THE PROBLEM. Using only the records, tally the lines with "label" in them and state that total by itself.

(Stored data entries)
* * * *

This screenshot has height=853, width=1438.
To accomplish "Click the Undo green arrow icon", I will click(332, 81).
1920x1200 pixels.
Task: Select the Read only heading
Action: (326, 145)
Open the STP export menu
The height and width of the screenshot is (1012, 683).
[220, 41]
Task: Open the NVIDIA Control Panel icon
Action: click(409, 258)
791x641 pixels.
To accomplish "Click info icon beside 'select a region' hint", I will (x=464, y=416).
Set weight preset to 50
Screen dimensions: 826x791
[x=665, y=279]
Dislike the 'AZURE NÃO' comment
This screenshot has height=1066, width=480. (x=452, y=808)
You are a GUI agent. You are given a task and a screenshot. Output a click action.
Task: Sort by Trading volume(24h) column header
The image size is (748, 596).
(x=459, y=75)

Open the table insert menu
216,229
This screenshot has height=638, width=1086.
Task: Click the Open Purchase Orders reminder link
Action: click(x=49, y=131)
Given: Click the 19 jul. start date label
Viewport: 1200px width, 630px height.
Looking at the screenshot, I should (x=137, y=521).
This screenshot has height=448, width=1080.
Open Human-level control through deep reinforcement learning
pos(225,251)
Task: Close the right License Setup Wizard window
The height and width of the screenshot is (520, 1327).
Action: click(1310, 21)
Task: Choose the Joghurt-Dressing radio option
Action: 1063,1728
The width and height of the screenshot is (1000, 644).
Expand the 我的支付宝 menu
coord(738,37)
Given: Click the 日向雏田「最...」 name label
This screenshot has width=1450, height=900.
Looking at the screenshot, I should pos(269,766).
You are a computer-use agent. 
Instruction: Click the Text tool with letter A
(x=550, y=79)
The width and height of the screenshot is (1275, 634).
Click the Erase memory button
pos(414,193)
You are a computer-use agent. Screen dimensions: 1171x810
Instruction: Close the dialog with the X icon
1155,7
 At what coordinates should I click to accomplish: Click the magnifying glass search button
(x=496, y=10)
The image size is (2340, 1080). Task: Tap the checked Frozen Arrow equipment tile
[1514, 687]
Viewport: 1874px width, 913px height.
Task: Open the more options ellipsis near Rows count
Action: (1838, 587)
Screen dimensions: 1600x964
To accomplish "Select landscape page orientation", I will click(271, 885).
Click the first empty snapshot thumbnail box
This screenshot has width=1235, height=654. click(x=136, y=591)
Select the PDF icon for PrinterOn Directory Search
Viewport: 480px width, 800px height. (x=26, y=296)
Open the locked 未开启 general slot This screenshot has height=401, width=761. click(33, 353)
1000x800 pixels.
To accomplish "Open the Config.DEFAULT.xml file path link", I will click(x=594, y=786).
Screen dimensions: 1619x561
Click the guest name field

* * * *

TASK RESULT. 2